_TASK OBJECTIVE_: Look through the lines below and extract each one that contains "agent".

_RECORDS_:
********************

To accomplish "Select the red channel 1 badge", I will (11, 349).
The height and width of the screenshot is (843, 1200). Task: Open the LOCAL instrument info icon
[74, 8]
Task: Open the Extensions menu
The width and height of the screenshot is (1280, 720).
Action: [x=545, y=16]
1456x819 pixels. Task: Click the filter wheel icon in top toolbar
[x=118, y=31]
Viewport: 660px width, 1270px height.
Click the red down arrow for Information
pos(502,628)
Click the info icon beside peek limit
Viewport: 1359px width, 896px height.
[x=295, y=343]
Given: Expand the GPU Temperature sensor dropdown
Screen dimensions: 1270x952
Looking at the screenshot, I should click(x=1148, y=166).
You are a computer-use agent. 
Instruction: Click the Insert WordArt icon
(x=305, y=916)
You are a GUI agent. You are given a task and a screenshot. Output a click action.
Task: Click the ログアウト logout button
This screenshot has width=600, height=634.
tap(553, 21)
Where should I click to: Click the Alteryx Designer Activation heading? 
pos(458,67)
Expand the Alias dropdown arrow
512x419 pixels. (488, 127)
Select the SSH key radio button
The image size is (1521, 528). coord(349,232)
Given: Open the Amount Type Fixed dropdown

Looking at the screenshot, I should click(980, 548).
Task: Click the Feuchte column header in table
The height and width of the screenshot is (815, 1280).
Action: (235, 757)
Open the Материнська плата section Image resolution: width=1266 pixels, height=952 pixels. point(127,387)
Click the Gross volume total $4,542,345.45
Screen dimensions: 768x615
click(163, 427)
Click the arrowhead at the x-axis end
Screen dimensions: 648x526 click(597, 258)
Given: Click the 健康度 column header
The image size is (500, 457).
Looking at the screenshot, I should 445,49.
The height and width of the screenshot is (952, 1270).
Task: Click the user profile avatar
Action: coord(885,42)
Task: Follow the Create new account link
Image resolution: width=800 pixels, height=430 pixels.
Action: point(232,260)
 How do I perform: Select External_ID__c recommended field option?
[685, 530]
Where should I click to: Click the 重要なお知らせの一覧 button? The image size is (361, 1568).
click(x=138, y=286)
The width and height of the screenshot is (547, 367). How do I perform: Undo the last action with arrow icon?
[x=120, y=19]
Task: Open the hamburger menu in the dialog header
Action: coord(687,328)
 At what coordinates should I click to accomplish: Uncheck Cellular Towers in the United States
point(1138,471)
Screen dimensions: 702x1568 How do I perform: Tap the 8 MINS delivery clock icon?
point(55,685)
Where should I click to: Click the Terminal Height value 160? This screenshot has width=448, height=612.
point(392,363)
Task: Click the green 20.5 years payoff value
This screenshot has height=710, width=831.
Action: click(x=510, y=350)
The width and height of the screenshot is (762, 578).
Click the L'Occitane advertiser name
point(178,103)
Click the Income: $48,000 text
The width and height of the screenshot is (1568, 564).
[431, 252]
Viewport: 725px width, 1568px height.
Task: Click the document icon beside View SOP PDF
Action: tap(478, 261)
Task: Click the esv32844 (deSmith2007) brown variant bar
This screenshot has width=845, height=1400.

********************

_RESULT BELOW_:
You are a computer-use agent. 
You are a GUI agent. You are given a task and a screenshot. Output a click action.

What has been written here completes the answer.